Lo primero es que se reconoce que se siguen resintiendo los efectos de la pandemia, lo que provoca que del lado de la demanda el comportamiento precautorio de los consumidores siga afectando a gran parte de los sectores de servicios. Del lado de oferta, los cierres parciales y las restricciones de movilidad aún latentes siguen mermando la actividad y las decisiones de empleo.

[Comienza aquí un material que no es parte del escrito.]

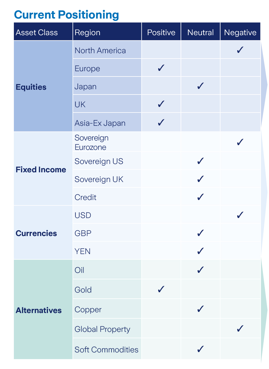
Task: Click the Negative column header
Action: click(x=240, y=32)
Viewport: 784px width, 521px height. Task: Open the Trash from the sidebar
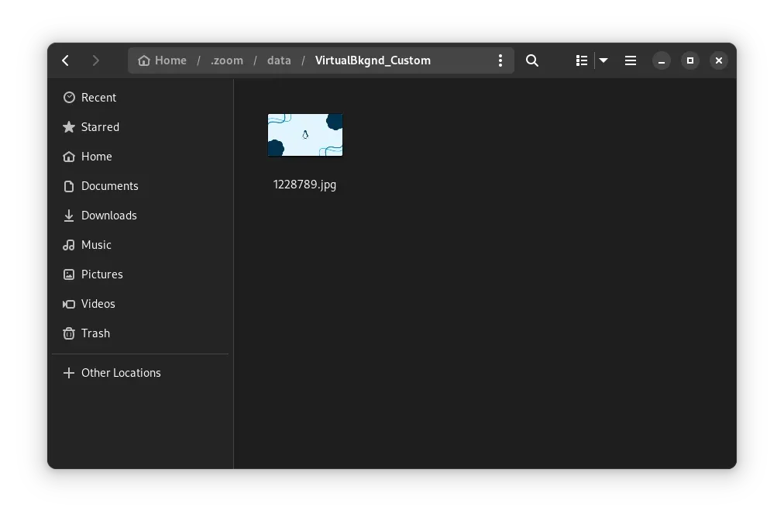pyautogui.click(x=96, y=333)
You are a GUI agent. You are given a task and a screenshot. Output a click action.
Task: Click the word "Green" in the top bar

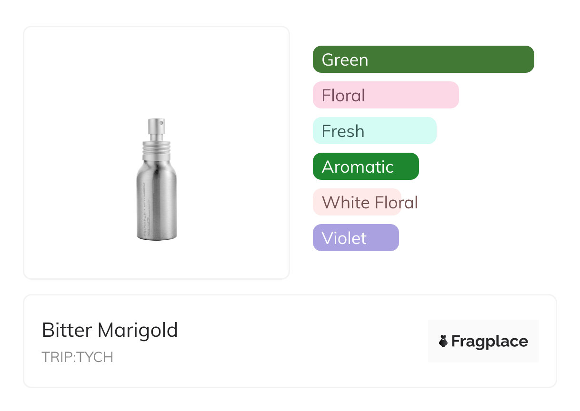click(345, 60)
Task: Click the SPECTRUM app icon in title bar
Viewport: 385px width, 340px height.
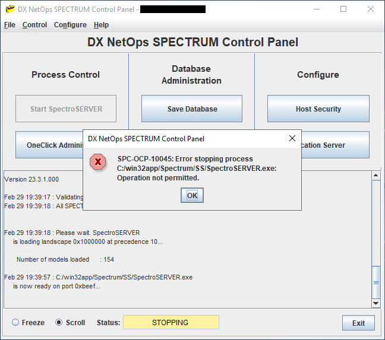Action: coord(10,9)
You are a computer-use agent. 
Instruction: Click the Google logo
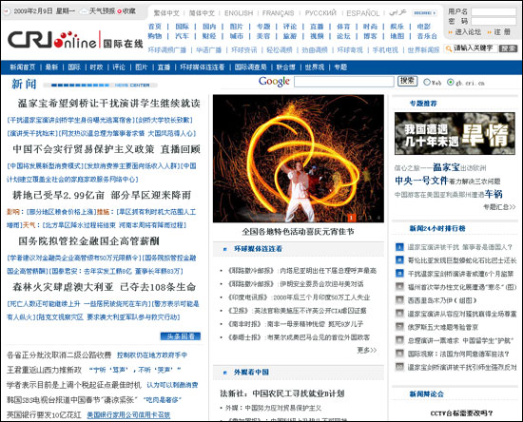point(274,82)
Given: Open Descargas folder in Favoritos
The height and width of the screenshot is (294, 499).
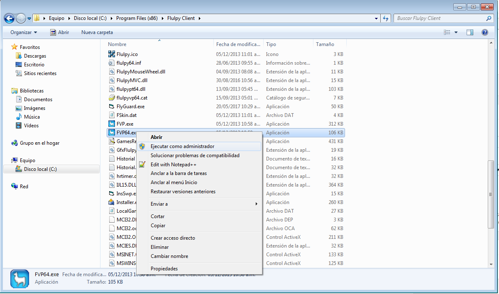Looking at the screenshot, I should coord(35,56).
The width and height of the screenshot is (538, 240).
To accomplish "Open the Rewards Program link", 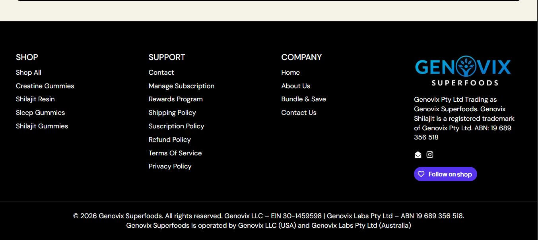I will pyautogui.click(x=175, y=99).
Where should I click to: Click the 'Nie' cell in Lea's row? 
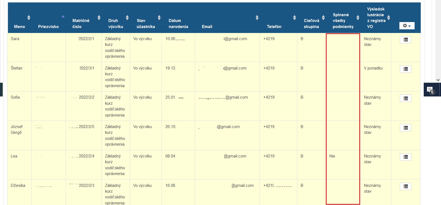click(x=332, y=156)
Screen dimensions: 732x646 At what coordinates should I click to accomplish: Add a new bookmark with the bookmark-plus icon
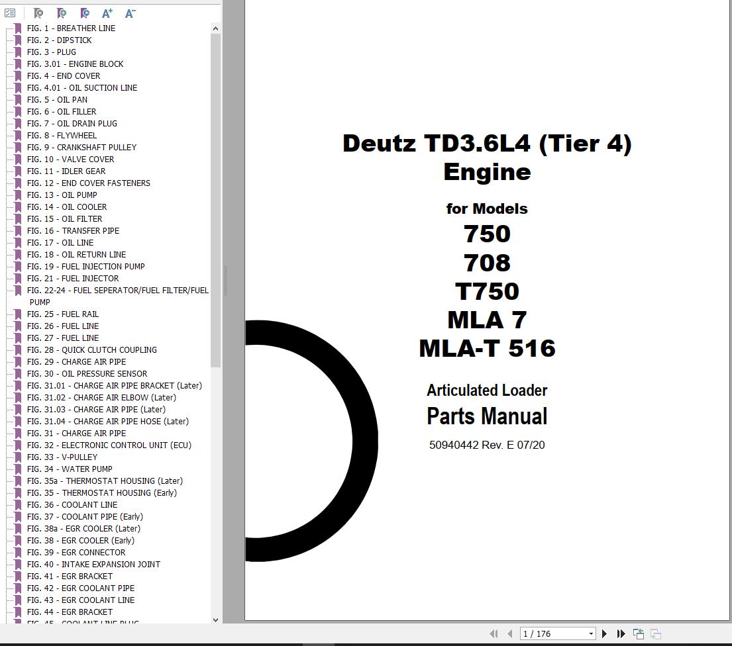(x=61, y=13)
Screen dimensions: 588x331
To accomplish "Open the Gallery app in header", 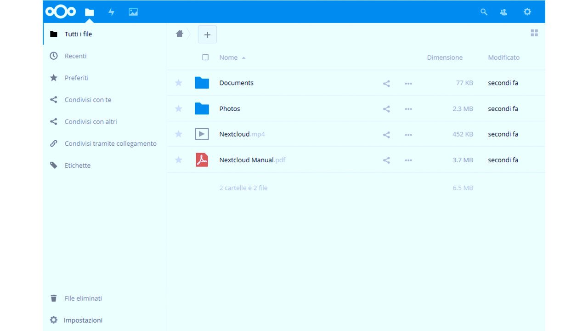I will click(133, 12).
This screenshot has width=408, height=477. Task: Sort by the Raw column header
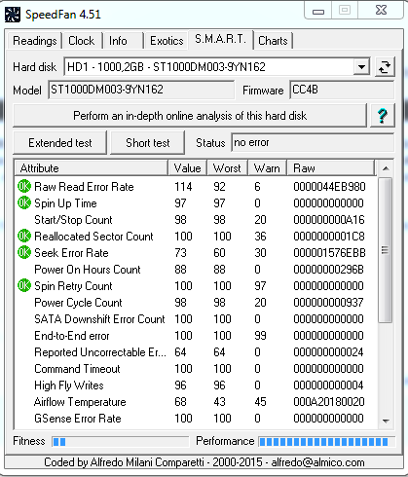click(331, 168)
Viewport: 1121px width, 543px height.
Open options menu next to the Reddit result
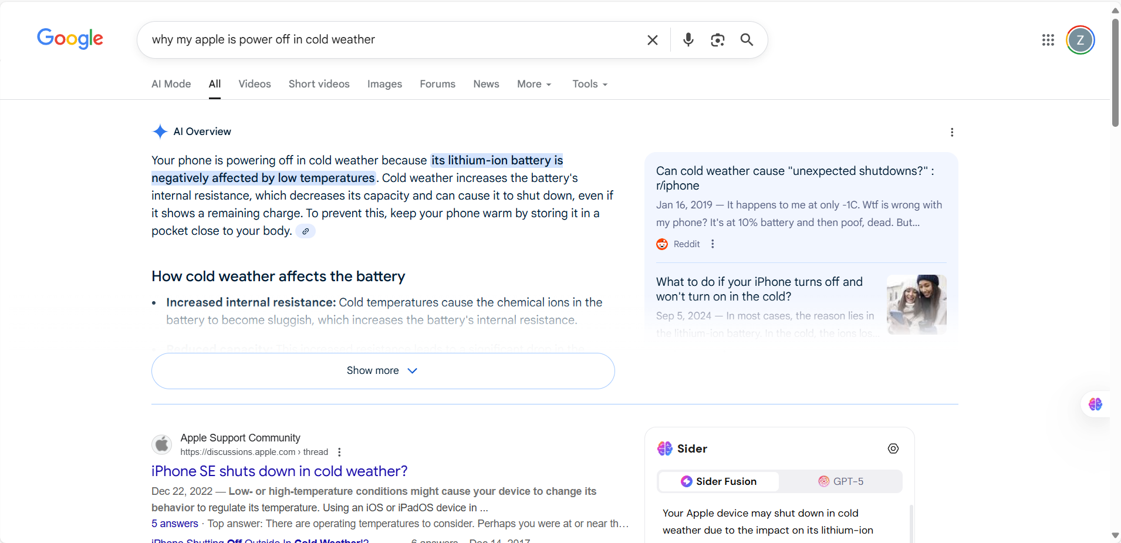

En consecuencia, el ritmo de los contagios, el avance en las campañas de vacunación y el desempeño del sector exportador seguirán siendo las principales piedras angulares del crecimiento en el corto y mediano plazo. Este escenario se completa con la presencia de posibles riesgos globales, en particular los asociados con el comercio marítimo de mercancías.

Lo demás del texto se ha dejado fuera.